For a while they talked about indifferent things, but though he had sworn to himself a thousand times that he would never utter a word about her broken troth, his nerves were still too shaken and unsteady, after his sufferings in prison and the wearing experiences through which he had passed, to allow him to maintain complete self-control.

"And so you married Cosgrave," he said, as a beginning.

She looked at him sharply, and then answered, in the same cold and perfectly collected voice, "Yes, I married Cosgrave."

"Are you happy?"

"Yes."

"You never cared for me?" he said with bitterness; and then the venom, which had been choking him from the hour when he heard that his betrothed was gone, overflowed. He went on, in a voice that grew hoarse in its vehemence: "Look! I have been four years in prison; in the company of burglars, pickpockets, murderers; I have been kept in silence and solitude and restraint; and yet in all these four years I never suffered a pang so horrible as when I heard that you had proved untrue."

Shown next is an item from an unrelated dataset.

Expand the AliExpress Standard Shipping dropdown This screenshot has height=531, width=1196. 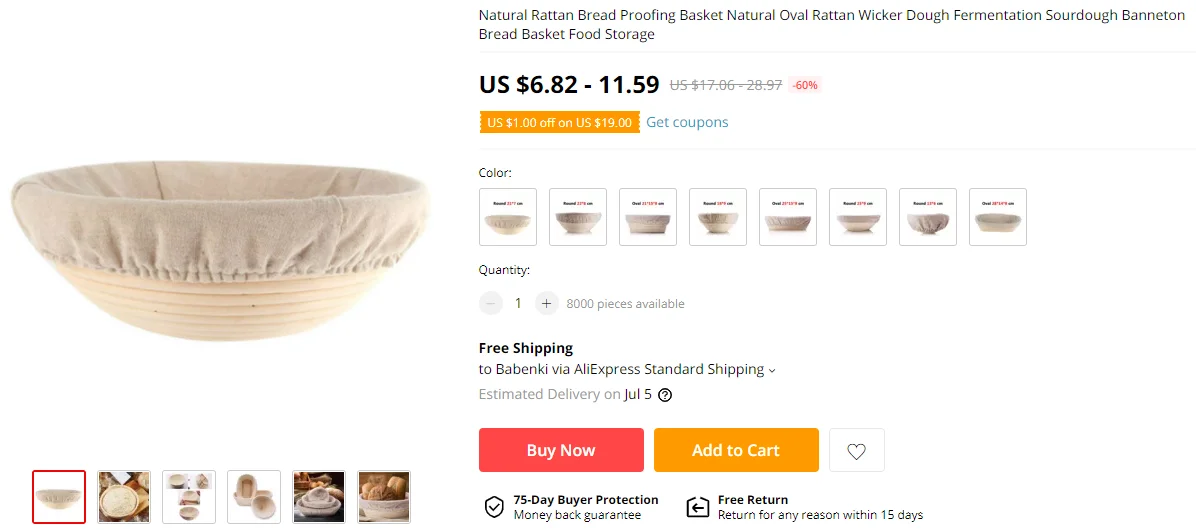click(x=771, y=370)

"No," she answered, with a stillness that sounded strangely after the high-pitched and passionate tones of his voice; "I was not untrue, for I was faithful to my highest duty." Then she paused, and when next she spoke her voice was also passionate; but it was passion that was expressed in low and biting, and not in a loud tone. "You have known the life of a prison: but you have not passed through the hell of Irish poverty."... Then, after a pause, in which she seemed buried in an agonizing retrospect, she said—"I would marry a cripple to help my family."

She had scarcely said these words when her father entered. The father was as much changed in Mat's eyes as the daughter; he could scarcely walk; his feet seemed just able to bear him; and his hand was palsied. He did not at first recognize Mat; and when at last he knew who it was, said in the old voice, the familiar words which Mat so loathed, "Ah! the crachure! Ah! the crachure!"

Mat now had the key to the hideous tragedy which had separated him from the woman he loved, and who loved him. He looked quickly at her; but the light of momentary excitement had died out of the face, and the expression was now perfectly serene. Several reflections passed rapidly through Mat's mind. He saw clearly that the girl had not a particle of self-reproach; not a doubt of the rectitude or even the nobility of her conduct; she had immolated herself with the same inflexible resolve and unquestioning faith as the sublime murderer of Marat. Then passing rapidly in mental review the history of so many self-murdered hearts, he asked which was the more cruel—the Irish or the Indian suttee. Perhaps in that moment Mat gained more knowledge than is given to other men in years of that strangest of all, even feminine, problems—an Irish girl's heart.

For a moment the two were left alone, for the first and only time in all their lives.